Saskia-Oosterbroek / decona

fastq to polished sequenses: pipeline suitable for mixed samples and long (Nanopore) reads
MIT License
41 stars 12 forks source link

use primer information to rotate sequences? #33

Open Kirk3gaard opened 2 years ago

Kirk3gaard commented 2 years ago

Hi Saskia

I tried to run your tool and it seems to do a really good job (even with just racon #31). The sequences clearly have better BLAST hits than the raw reads!

Related to #20 I came to think about whether it would be useful to have the primer sequences included to make sure that the output sequences would be in the expected/same orientation.
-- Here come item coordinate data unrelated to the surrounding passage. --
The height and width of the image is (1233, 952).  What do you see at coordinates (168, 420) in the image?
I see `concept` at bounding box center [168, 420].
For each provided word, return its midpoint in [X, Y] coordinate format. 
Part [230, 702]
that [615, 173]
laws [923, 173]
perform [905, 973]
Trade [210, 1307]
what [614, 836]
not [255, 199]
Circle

Custom primer trimming might also be a great addition to your workflow as I expect many people will use your approach with a broad selection of primer combinations.

Best regards Rasmus

Kirk3gaard commented 2 years ago

Code for doing something like this using cutadapt could be: INPUTREADS=reads.fastq THREADS=10 FPRIMER="AGRRTTYGATYHTDGYTYAG" RPRIMER="YCNTTCCYTYDYRGTACT" MIN_LENGTH=1500 MAX_LENGTH=4000 ERRORRATE=0.1

cutadapt \ --cores $THREADS \ --untrimmed-output $TMPDIR/untrimmed.fastq \ -e $ERRORRATE \ -m $MIN_LENGTH \ -M $MAX_LENGTH \ -a $FPRIMER...$RPRIMER \ $INPUTREADS > data/$NAME.trimmed.fastq

Reverse/complement untrimmed and trim again

seqtk seq -r $TMPDIR/untrimmed.fastq |\ cutadapt \ --cores $THREADS \ --untrimmed-output $TMPDIR/untrimmed2.fastq \ -e $ERRORRATE \ -m $MIN_LENGTH \ -M $MAX_LENGTH \ -a $FPRIMER...$RPRIMER - >> data/$NAME.trimmed.fastq

Saskia-Oosterbroek commented 2 years ago

Thanks Rasmus!

I'll be working on this :)